## Your instructions
Reproduce the records below exactly as given.

## Records supplied
──────────────────────────────

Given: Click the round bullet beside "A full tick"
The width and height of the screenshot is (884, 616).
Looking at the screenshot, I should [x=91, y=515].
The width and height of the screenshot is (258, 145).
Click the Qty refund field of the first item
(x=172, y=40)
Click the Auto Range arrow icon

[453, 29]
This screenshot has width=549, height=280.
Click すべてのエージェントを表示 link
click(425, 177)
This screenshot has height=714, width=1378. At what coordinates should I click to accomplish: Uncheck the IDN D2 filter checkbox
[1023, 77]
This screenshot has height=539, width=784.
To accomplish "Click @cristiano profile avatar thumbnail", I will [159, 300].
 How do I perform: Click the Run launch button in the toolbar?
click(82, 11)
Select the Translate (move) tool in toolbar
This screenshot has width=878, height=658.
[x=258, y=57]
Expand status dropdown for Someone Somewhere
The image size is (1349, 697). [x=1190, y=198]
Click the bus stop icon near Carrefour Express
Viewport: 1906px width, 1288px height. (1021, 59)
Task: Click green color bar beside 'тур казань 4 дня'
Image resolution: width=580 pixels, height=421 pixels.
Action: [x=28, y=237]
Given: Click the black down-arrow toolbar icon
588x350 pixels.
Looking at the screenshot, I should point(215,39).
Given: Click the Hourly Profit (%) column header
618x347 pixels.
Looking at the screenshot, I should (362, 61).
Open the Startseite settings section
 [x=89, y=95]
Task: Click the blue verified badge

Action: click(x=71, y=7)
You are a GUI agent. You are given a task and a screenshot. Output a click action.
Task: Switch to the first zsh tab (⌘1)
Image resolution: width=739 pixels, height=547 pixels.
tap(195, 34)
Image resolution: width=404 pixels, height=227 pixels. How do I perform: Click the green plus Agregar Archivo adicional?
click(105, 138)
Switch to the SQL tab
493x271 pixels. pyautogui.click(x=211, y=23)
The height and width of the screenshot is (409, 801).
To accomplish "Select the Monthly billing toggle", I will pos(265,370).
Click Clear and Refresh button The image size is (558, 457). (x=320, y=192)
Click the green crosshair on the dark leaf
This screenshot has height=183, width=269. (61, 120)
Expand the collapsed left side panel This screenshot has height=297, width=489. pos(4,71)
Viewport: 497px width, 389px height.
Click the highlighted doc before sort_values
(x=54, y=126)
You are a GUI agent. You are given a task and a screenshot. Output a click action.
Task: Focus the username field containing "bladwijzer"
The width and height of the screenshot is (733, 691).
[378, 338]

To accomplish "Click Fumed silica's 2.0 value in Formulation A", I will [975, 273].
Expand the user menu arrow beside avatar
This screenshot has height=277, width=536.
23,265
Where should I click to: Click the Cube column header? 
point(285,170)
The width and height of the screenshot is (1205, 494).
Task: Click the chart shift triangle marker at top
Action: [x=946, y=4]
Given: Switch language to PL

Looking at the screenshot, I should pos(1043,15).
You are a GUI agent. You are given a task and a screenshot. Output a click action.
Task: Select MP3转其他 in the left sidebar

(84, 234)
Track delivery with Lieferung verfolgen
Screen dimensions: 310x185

──────────────────────────────

## Answer section
Given: Click the round bullet beside "A full tick"
The width and height of the screenshot is (884, 616).
Looking at the screenshot, I should [x=91, y=515].
The width and height of the screenshot is (258, 145).
Click the Qty refund field of the first item
(x=172, y=40)
Click the Auto Range arrow icon

[453, 29]
This screenshot has width=549, height=280.
Click すべてのエージェントを表示 link
click(425, 177)
This screenshot has height=714, width=1378. At what coordinates should I click to accomplish: Uncheck the IDN D2 filter checkbox
[1023, 77]
This screenshot has height=539, width=784.
To accomplish "Click @cristiano profile avatar thumbnail", I will [159, 300].
 How do I perform: Click the Run launch button in the toolbar?
click(82, 11)
Select the Translate (move) tool in toolbar
This screenshot has width=878, height=658.
[x=258, y=57]
Expand status dropdown for Someone Somewhere
The image size is (1349, 697). [x=1190, y=198]
Click the bus stop icon near Carrefour Express
Viewport: 1906px width, 1288px height. (1021, 59)
Task: Click green color bar beside 'тур казань 4 дня'
Image resolution: width=580 pixels, height=421 pixels.
Action: [x=28, y=237]
Given: Click the black down-arrow toolbar icon
588x350 pixels.
Looking at the screenshot, I should point(215,39).
Given: Click the Hourly Profit (%) column header
618x347 pixels.
Looking at the screenshot, I should (362, 61).
Open the Startseite settings section
 [x=89, y=95]
Task: Click the blue verified badge

Action: click(x=71, y=7)
You are a GUI agent. You are given a task and a screenshot. Output a click action.
Task: Switch to the first zsh tab (⌘1)
Image resolution: width=739 pixels, height=547 pixels.
tap(195, 34)
Image resolution: width=404 pixels, height=227 pixels. How do I perform: Click the green plus Agregar Archivo adicional?
click(105, 138)
Switch to the SQL tab
493x271 pixels. pyautogui.click(x=211, y=23)
The height and width of the screenshot is (409, 801).
To accomplish "Select the Monthly billing toggle", I will pos(265,370).
Click Clear and Refresh button The image size is (558, 457). (x=320, y=192)
Click the green crosshair on the dark leaf
This screenshot has height=183, width=269. (61, 120)
Expand the collapsed left side panel This screenshot has height=297, width=489. pos(4,71)
Viewport: 497px width, 389px height.
Click the highlighted doc before sort_values
(x=54, y=126)
You are a GUI agent. You are given a task and a screenshot. Output a click action.
Task: Focus the username field containing "bladwijzer"
The width and height of the screenshot is (733, 691).
[378, 338]

To accomplish "Click Fumed silica's 2.0 value in Formulation A", I will [975, 273].
Expand the user menu arrow beside avatar
This screenshot has height=277, width=536.
23,265
Where should I click to: Click the Cube column header? 
point(285,170)
The width and height of the screenshot is (1205, 494).
Task: Click the chart shift triangle marker at top
Action: [x=946, y=4]
Given: Switch language to PL

Looking at the screenshot, I should pos(1043,15).
You are a GUI agent. You are given a task and a screenshot. Output a click action.
Task: Select MP3转其他 in the left sidebar

(84, 234)
Track delivery with Lieferung verfolgen
Screen dimensions: 310x185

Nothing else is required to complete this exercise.